McRoberts, D., 1962., ‘Material destruction caused by the Scottish Reformation’, in D. McRoberts, Essays on the Scottish Reformation, 1513-1625, Glasgow.

New Statistical Account of Scotland, 1834-45, Edinburgh and London.

Statistical Account of Scotland, 1791-9, ed. J. Sinclair, Edinburgh.

Architectural description

The ruins of what must have been a notably fine twelfth-century church occupy a high wind-swept site looking out across the North Sea. The existence of two probably eleventh-century hog back stones suggests there may have been a church here from that period.(1) The first, recorded by the east gable, has three panels with beasts on one side and three rows of tiling on the other; the second, which is less complete is recorded south of the chancel, and has a beast on one side and four rows of tegulation on the other.

The parish comes on record in 1199-1200, when it was granted to Durham by Bishop Roger of St Andrews, but it passed to Coldingham before the mid-fifteenth century.(2) In about1610 the parish was united with Cockburnspath, and the church began to fall into decline; parts of the masonry were removed to carry out repairs to farm buildings before 1861 and the east gable was blown down in 1866.(3)

Repairs were carried out to the chancel in 1365,(4) but by 1445, when the prior of Coldingham petitioned to appropriate the vicarage, it was said that there had been no vicar for many years and that worship had been almost completely abandoned at the church.(5) The situation appears not to have improved by 1556, when Oldcambus was one of the churches in the area that was listed as being decayed.(6)

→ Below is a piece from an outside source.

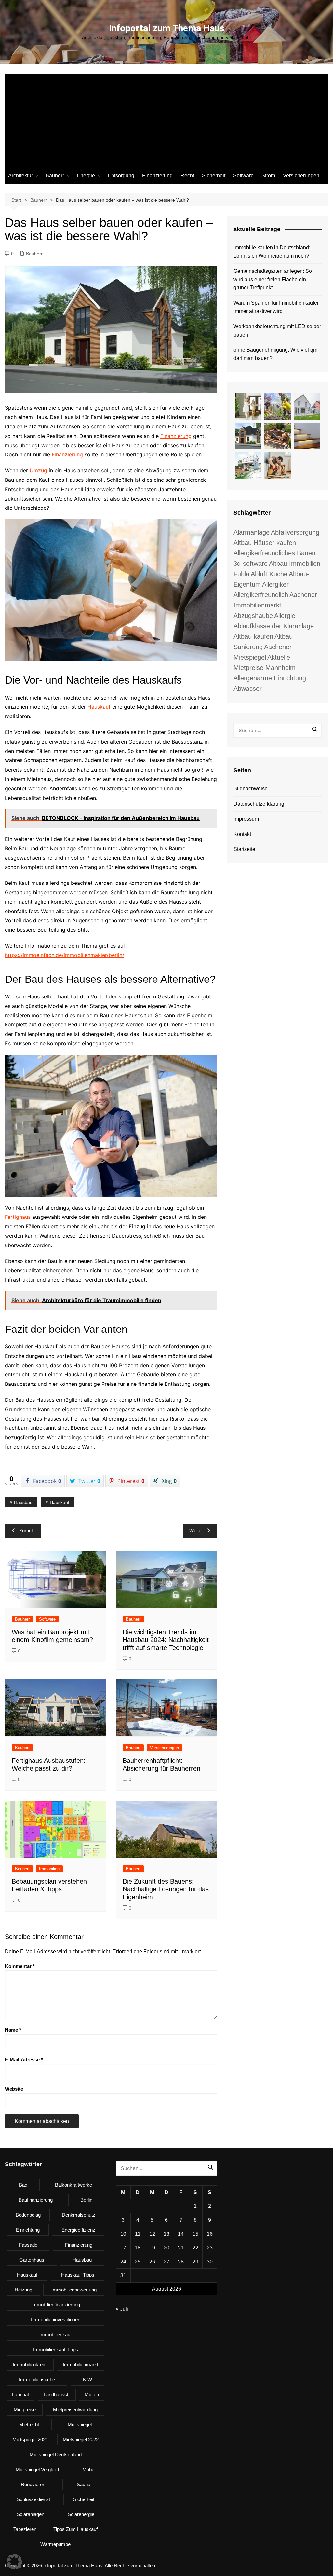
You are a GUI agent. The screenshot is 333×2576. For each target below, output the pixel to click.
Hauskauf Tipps (77, 2274)
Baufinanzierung (36, 2200)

By the mid-nineteenth century the fabric was extensively robbed to provide masonry for farm buildings,(7) but drawings made before it reached its present more advanced state of decay indicate that the earliest parts of the church were probably of a date around the mid-twelfth century. It is built of well-cut red sandstone, with many blocks of cubical form, though the irregularity of the coursing of some of those stones could point to the possibility that they were in secondary use.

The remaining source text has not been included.